## THE TASK
Give the material from the line containing "Toggle Word wrap in the status bar" through the line containing "will click(65, 368).", both included, as a JSON list of strings, one string per line and blank lines omitted.

Element and text position data
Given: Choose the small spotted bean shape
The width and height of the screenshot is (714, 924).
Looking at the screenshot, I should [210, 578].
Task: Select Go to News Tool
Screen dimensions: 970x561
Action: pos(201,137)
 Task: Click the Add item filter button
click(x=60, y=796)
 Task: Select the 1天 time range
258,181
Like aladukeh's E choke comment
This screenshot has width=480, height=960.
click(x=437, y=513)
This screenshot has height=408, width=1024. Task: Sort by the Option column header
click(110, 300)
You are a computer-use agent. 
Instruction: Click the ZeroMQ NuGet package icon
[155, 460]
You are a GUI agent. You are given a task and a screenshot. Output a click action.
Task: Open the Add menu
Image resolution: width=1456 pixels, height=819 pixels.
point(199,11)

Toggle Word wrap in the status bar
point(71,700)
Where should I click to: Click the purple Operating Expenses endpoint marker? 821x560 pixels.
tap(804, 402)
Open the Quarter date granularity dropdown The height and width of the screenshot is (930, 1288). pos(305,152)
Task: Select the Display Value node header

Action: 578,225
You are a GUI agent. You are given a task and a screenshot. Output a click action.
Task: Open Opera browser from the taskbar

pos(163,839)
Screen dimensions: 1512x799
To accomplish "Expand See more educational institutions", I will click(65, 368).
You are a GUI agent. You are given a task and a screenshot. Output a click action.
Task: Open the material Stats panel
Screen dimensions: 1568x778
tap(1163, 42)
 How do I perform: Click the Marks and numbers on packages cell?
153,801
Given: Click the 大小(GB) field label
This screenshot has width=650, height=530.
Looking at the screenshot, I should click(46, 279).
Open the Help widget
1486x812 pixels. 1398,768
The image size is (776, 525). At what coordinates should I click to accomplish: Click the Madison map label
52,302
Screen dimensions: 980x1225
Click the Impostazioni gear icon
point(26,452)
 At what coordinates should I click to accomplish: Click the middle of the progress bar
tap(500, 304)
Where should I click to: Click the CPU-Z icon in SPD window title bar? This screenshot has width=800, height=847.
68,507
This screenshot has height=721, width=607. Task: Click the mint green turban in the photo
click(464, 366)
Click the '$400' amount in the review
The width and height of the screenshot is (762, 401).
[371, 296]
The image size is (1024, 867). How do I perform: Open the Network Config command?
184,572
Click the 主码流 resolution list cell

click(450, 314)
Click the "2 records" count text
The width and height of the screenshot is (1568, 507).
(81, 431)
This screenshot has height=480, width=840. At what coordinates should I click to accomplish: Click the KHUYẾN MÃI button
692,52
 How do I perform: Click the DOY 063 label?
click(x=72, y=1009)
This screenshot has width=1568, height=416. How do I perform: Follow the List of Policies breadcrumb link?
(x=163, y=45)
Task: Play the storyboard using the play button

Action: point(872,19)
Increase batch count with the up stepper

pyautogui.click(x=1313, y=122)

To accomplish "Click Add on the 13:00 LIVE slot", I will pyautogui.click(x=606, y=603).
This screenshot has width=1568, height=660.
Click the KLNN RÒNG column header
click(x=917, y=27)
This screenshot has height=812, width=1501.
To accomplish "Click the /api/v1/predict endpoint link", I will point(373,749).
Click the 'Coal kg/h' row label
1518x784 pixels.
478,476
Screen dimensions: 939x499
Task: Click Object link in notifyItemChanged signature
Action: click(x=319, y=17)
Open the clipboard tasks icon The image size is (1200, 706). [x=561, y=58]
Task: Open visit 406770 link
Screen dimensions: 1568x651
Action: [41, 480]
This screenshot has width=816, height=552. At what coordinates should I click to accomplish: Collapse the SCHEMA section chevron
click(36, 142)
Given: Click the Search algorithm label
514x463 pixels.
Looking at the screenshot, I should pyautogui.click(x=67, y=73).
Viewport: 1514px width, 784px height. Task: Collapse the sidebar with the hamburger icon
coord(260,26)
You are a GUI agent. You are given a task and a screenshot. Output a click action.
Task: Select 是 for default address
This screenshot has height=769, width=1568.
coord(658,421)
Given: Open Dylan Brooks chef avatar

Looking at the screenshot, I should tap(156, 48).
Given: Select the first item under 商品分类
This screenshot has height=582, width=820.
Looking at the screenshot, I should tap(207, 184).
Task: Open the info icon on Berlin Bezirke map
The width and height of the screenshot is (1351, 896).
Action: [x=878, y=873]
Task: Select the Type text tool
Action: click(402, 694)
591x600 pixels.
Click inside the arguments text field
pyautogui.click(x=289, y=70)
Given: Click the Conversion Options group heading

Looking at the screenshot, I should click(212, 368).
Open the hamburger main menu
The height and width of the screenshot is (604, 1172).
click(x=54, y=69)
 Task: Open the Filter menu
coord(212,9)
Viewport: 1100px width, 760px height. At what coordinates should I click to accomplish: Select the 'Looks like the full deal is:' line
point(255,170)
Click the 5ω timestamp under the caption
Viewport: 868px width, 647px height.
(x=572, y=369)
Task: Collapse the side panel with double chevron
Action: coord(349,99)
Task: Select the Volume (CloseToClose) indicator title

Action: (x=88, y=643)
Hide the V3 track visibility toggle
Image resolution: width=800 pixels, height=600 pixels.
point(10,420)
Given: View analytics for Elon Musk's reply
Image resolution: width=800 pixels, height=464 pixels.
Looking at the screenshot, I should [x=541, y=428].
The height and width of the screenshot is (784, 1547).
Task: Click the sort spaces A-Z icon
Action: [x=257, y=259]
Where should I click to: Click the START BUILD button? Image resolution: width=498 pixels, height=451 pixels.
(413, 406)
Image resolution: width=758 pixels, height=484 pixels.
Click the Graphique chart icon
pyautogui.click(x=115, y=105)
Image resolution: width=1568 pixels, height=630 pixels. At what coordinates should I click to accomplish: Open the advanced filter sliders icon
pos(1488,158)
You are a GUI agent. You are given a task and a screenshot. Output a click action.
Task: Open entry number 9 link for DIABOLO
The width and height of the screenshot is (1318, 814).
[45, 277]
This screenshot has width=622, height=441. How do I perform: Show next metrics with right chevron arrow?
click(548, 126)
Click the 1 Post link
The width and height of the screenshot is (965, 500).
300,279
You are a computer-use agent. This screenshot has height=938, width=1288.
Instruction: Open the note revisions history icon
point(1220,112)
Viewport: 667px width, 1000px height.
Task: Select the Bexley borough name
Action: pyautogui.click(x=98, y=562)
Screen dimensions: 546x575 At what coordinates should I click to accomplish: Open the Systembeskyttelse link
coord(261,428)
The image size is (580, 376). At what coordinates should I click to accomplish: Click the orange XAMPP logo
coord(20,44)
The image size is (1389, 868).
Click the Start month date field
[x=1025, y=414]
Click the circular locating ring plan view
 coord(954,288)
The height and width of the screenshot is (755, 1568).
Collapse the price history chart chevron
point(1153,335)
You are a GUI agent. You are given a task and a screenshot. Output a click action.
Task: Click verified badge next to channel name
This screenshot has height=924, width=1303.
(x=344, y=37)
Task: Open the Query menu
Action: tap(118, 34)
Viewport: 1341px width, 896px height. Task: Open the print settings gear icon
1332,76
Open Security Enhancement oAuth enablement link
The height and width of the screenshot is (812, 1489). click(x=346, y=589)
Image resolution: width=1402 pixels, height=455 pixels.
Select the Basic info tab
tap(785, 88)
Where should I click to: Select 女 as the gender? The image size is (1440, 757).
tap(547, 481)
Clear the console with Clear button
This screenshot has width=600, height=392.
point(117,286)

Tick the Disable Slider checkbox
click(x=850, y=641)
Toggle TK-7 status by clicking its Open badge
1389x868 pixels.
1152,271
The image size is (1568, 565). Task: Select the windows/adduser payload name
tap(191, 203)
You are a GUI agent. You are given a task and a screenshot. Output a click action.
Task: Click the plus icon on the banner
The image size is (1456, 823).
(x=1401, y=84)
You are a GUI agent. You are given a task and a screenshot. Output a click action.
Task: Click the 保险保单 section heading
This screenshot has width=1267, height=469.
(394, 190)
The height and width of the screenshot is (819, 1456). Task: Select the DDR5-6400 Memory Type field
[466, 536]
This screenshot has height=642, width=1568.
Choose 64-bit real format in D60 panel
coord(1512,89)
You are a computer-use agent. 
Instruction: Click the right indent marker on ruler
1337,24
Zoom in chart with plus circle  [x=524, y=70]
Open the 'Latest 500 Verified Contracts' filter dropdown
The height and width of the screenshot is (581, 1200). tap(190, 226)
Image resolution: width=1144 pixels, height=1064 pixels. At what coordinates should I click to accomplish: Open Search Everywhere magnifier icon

## RESULT
[
  "Toggle Word wrap in the status bar",
  "point(71,700)",
  "Where should I click to: Click the purple Operating Expenses endpoint marker? 821x560 pixels.",
  "tap(804, 402)",
  "Open the Quarter date granularity dropdown The height and width of the screenshot is (930, 1288). pos(305,152)",
  "Task: Select the Display Value node header",
  "Action: 578,225",
  "You are a GUI agent. You are given a task and a screenshot. Output a click action.",
  "Task: Open Opera browser from the taskbar",
  "pos(163,839)",
  "Screen dimensions: 1512x799",
  "To accomplish \"Expand See more educational institutions\", I will click(65, 368)."
]